● **Required actions**
(a) Summarize the passage on Heythrop Hall in two sentences.
(b) Answer these questions from the passage on Heythrop Hall:
(i) How much did Thomas Brassey pay for the estate?
(ii) Who became the owner on Thomas Brassey's death in 1871?
(iii) What makes Hornton ironstone darker and browner than the stone of the 18th-century house?
(c) Carry the passage on Heythrop Hall forward from its last sentence.

● **Passage**
Heythrop Hall passed through various generations of the Talbot family. By 1831 it was owned by the Earl of Shrewsbury but occupied by the Duke of Beaufort during the hunting season. It was rendered uninhabitable by a fire on 24 February 1831.

It was purchased in 1870 by the railway contractor Thomas Brassey for £113,200 when it comprised 3,500 acres. On his death in 1871 his fourth son, Albert Brassey, became the new owner and embarked on a programme of rebuilding. The house was put up for sale in 1920 but did not sell until 1922 when it was purchased by Mr. Parlour.

From 1923 to 1926 two wings were added to the north front built of Hornton ironstone from north Oxfordshire. Like Chipping Norton Limestone it is a Middle Jurassic limestone, but its higher ironstone makes it much darker and browner than the stone used to build the house in the 18th century. In 1926 Heythrop Hall opened as a college for the philosophical and theological studies of Jesuit scholastics. During this period the house was altered and enlarged, not always in a style sympathetic to the original architectural concept.

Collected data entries
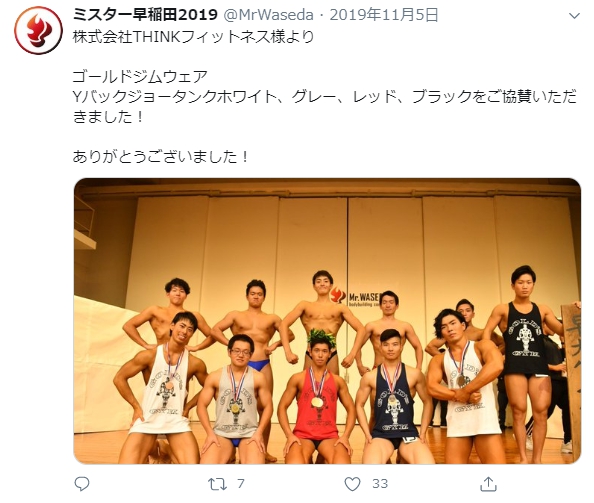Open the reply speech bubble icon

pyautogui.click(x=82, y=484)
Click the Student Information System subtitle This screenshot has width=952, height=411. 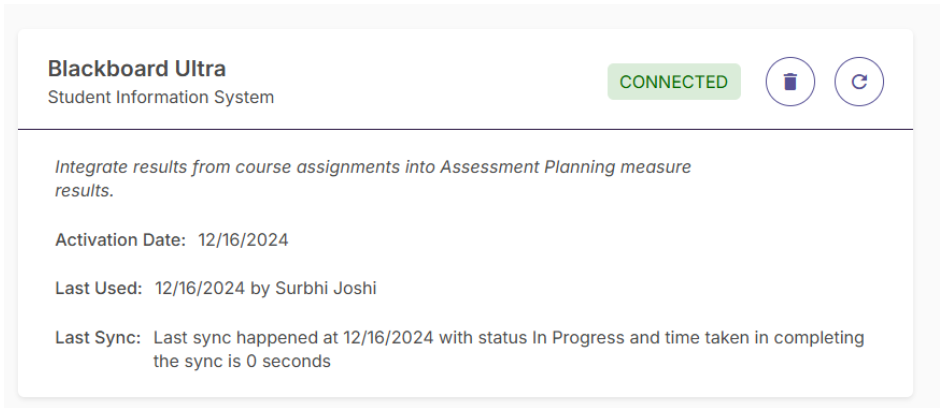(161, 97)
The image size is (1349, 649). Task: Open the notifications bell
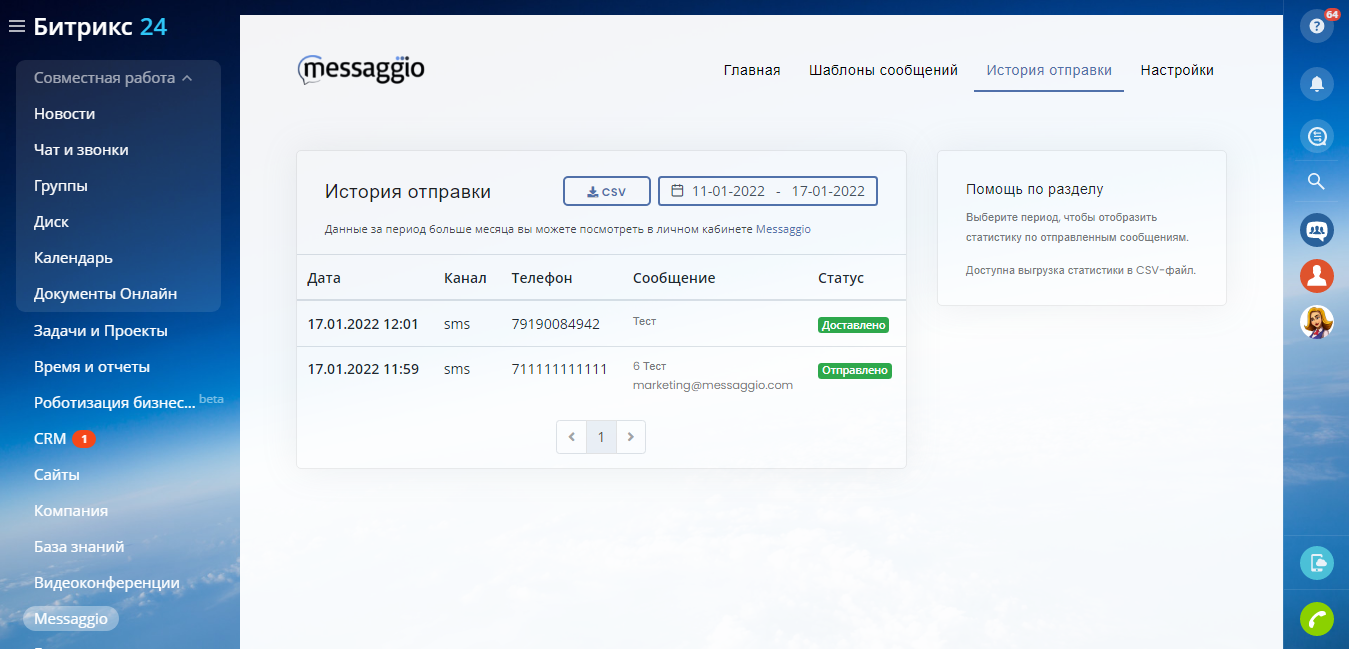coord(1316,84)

● **Outputs in order**
(a) Heythrop Hall passed through generations of the Talbot family, was owned by the Earl of Shrewsbury by 1831, and was made uninhabitable by a fire on 24 February 1831. Thomas Brassey bought it in 1870, his son Albert rebuilt it, Mr. Parlour purchased it in 1922, and after two Hornton ironstone wings were added from 1923 to 1926 it opened in 1926 as a college for Jesuit scholastics.

(b)
(i) £113,200
(ii) Albert Brassey, his fourth son
(iii) Its higher ironstone

(c)
In 1952, the indoor real tennis court was converted to a chapel and in 1965, a library was added. In 1960, the architectural firm of Howell, Killick and Amis created two halls of residence in the grounds in a contemporary style.

When in 1970 the Jesuit college moved to London as part of the University there, the National Westminster Bank group bought Heythrop Park and turned the house and its precincts into a training and conference centre. In 1999 NatWest sold the house to Firoz Kassam's company Firoka Ltd, which has turned the house and grounds to a hotel and country club.

==Heythrop Park Hotel Golf & Country Club==
Heythrop Park Hotel Golf & Country Club is a hotel with conference facilities and a golf course. In 2018 Bourne Leisure purchased the site, reopening Heythrop Park as a hotel in their Warner Leisure Hotels chain in 2022.

==See also==
- List of Jesuit sites

==Sources==

- Arkell, W. J. (1948). "The building-stones of Blenheim Palace, Cornbury Park, Glympton Park and Heythrop House, Oxfordshire"
- Beard, Geoffrey (1975). "Decorative Plasterwork in Great Britain"
- Colvin, Howard (1995). "A Biographical Dictionary of British Architects 1600–1840"
- "A History of the County of Oxford" (1983)
- Gomme, Andor (1992). "Smith and Rossi"
- Pitman, Joanna (1996). "A lavish Archer plot in the country with the mystery of a whale skeleton; Hidden Assets."
- Sherwood, Jennifer (1974). "Oxfordshire"
- Whiffen, Marcus (1973). "Thomas Archer, Architect of the English Baroque"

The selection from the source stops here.